## EXERCISE DETAILS
Transcribe the stretch of entries below from the line with "June 2017 (552, 643)" through the line with "May 2014 (551, 981)", exactly and with both ends included; leave out all other lines.
Start of SUPPLIED RECORDS
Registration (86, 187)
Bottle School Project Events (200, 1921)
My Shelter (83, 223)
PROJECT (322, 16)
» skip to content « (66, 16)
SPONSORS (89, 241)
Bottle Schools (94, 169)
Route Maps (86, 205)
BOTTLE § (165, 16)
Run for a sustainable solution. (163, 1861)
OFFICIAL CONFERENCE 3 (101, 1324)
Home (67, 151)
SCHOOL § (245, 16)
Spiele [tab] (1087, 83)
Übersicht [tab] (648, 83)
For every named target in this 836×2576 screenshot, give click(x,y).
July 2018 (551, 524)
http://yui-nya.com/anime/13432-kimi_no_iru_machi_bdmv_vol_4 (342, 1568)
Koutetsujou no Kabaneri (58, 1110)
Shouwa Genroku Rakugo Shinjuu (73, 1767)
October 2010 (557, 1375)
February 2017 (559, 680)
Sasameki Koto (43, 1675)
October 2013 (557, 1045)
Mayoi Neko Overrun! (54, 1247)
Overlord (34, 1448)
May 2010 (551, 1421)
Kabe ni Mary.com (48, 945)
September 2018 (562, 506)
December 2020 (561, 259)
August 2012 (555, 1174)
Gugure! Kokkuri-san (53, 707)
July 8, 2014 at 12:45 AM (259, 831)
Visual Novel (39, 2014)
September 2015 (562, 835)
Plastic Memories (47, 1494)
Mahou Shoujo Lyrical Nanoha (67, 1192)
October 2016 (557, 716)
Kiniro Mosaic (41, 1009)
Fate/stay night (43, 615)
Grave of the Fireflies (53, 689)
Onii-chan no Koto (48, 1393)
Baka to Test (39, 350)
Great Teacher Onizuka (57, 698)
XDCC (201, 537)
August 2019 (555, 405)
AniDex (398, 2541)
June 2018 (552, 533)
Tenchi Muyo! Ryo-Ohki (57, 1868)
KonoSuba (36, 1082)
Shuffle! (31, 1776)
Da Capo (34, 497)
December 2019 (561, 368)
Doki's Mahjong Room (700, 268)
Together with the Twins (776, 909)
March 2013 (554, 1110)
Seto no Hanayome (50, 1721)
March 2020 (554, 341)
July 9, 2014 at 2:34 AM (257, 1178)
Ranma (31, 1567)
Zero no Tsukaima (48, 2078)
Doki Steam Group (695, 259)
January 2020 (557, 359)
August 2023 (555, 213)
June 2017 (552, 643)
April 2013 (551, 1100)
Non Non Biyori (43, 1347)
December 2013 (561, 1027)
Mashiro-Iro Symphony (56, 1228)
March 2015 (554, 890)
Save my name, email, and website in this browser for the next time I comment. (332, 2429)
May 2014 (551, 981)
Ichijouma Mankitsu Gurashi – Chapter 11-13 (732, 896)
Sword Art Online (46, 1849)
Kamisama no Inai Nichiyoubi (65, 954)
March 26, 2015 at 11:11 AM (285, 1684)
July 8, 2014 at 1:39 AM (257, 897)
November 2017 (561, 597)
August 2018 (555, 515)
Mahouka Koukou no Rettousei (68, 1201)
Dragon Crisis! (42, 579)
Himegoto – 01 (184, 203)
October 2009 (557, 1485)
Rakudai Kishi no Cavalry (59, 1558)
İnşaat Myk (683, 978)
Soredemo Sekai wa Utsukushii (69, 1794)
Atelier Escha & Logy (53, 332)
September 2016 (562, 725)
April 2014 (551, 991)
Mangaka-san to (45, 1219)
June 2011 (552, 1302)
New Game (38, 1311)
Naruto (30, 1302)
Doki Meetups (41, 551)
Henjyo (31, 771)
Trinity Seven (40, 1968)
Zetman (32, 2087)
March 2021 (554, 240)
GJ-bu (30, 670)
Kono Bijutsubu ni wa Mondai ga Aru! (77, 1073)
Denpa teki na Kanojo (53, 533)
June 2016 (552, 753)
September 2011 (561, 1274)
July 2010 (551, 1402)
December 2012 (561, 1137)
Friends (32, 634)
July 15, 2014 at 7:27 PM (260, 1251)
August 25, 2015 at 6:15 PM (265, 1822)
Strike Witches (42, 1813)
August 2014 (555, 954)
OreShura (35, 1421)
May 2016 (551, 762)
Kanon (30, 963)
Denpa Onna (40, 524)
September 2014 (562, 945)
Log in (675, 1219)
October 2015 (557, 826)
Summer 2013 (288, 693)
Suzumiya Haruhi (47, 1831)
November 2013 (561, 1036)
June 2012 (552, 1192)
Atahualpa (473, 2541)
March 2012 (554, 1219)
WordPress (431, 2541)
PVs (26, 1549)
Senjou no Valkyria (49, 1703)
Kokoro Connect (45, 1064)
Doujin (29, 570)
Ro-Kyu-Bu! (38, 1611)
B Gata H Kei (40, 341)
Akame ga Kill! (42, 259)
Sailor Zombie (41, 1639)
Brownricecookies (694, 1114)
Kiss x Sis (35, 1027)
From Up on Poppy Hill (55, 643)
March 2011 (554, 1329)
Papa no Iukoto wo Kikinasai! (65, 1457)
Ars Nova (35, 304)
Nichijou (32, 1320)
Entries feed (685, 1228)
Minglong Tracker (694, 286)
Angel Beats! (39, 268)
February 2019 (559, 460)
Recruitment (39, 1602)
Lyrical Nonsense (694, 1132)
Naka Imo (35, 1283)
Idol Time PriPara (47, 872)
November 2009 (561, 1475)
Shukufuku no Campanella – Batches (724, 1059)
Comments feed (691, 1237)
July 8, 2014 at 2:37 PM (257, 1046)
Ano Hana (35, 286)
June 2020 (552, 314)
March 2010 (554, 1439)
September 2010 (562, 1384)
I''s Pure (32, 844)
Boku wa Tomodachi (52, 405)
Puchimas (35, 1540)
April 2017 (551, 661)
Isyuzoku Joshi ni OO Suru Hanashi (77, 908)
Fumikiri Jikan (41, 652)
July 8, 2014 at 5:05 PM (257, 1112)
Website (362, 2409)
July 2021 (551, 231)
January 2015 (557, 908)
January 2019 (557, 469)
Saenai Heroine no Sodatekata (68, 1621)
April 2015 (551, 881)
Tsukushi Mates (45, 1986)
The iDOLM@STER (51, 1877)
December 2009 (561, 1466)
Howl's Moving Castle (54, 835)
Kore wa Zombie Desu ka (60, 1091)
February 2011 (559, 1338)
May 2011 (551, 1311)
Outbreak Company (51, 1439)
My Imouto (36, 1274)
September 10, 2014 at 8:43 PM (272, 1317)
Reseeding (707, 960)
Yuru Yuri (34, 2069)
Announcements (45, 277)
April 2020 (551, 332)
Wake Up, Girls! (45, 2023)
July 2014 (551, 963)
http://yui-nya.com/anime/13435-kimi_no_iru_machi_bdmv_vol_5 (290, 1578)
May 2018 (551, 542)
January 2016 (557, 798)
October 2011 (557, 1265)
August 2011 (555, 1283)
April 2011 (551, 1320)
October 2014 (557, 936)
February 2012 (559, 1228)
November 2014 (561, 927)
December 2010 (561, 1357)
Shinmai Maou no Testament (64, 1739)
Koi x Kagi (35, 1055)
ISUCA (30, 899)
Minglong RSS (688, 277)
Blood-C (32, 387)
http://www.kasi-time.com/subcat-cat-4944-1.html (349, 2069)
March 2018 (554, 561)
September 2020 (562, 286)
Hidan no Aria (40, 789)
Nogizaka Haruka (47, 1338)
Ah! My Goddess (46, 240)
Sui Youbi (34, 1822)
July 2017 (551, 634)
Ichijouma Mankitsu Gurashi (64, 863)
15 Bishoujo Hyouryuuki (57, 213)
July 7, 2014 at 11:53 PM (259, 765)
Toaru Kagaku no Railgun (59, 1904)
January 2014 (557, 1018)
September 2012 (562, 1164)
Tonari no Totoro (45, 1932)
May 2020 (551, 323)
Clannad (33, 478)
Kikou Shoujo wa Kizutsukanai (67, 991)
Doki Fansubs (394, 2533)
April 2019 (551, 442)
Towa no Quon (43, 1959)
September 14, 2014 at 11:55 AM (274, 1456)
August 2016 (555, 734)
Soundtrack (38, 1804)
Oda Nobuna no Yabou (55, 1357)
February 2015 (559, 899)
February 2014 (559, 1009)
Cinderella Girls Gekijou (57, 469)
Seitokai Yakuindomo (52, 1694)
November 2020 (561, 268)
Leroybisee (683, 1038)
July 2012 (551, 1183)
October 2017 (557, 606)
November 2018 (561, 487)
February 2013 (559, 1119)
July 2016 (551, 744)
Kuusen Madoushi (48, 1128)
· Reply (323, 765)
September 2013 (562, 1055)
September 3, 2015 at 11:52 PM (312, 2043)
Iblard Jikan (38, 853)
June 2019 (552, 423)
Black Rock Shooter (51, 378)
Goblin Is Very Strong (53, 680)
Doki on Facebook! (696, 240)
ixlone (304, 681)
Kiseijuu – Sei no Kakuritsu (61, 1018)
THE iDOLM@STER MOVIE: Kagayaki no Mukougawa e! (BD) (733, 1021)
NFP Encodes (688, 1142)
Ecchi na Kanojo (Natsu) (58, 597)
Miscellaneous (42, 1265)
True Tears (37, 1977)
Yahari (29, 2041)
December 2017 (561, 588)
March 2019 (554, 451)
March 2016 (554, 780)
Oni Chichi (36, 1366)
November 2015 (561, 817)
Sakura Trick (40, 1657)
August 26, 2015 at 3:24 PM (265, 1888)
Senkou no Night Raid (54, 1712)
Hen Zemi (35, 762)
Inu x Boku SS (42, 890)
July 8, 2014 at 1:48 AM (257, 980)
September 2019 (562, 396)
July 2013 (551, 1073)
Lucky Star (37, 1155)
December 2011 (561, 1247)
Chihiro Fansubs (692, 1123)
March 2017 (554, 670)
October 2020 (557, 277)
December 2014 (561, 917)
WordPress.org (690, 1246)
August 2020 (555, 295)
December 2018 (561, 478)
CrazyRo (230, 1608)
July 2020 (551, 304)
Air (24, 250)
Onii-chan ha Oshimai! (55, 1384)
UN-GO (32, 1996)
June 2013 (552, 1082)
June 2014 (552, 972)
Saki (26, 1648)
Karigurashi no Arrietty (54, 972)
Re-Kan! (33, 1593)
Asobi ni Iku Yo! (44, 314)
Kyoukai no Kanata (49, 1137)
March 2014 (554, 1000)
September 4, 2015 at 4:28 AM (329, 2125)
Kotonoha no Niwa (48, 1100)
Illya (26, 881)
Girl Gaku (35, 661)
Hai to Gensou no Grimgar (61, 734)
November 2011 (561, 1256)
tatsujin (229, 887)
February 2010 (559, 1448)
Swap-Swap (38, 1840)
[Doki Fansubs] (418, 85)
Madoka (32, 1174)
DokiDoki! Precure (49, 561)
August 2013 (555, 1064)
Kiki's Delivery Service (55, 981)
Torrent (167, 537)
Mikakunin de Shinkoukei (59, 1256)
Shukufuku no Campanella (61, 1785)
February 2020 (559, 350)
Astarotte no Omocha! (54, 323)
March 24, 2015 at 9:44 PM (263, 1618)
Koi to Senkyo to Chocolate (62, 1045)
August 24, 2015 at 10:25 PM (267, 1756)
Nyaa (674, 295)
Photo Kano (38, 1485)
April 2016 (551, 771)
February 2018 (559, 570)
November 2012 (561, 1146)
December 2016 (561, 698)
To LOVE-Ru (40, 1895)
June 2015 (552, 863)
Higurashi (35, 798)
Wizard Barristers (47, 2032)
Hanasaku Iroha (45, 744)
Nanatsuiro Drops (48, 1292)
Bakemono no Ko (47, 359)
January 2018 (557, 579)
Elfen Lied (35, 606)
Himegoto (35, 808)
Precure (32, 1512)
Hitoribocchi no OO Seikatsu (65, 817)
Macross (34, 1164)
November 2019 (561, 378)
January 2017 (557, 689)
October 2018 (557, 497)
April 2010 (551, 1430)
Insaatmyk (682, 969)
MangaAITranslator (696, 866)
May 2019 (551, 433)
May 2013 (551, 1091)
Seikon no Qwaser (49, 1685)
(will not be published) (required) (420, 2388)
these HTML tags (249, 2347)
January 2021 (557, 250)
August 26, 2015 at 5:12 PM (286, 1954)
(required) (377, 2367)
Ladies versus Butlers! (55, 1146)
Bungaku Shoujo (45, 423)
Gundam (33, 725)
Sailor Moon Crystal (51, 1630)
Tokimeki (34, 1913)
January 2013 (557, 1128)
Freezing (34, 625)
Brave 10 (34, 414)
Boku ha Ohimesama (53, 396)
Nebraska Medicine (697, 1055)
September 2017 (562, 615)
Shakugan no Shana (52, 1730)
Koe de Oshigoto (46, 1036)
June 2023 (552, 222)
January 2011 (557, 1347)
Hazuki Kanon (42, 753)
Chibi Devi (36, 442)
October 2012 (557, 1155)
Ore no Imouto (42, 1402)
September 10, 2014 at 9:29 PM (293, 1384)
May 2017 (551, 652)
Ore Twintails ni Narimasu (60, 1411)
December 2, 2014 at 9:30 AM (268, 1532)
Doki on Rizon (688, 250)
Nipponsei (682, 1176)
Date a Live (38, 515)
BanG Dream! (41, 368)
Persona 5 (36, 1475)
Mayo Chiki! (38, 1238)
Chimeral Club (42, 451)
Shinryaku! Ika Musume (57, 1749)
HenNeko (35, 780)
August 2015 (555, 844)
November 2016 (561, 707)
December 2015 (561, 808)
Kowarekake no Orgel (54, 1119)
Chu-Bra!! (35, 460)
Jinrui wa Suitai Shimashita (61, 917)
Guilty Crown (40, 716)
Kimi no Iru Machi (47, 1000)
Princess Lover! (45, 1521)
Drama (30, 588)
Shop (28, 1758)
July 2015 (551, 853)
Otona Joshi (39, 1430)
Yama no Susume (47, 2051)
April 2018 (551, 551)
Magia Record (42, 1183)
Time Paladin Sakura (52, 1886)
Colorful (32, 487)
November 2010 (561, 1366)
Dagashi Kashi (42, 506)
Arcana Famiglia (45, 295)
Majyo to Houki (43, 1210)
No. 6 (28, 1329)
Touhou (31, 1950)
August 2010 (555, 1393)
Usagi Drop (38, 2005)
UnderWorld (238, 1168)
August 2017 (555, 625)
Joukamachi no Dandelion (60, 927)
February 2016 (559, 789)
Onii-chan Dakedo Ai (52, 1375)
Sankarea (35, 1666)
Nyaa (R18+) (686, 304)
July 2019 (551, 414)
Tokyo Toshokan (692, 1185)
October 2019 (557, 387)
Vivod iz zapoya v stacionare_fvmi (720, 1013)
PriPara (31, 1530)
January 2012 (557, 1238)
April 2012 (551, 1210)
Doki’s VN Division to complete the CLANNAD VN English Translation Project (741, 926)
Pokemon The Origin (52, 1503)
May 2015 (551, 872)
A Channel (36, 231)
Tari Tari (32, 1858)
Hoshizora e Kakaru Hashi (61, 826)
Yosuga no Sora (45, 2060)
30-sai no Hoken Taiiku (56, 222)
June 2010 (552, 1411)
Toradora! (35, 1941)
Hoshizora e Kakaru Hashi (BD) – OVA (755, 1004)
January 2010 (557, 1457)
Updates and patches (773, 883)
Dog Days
End of SUPPLIED RECORDS
## SOLVED EXERCISE
June 2017 (552, 643)
April 2013 (551, 1100)
Non Non Biyori (43, 1347)
December 2013 (561, 1027)
Mashiro-Iro Symphony (56, 1228)
March 2015 (554, 890)
Save my name, email, and website in this browser for the next time I comment. (332, 2429)
May 2014 (551, 981)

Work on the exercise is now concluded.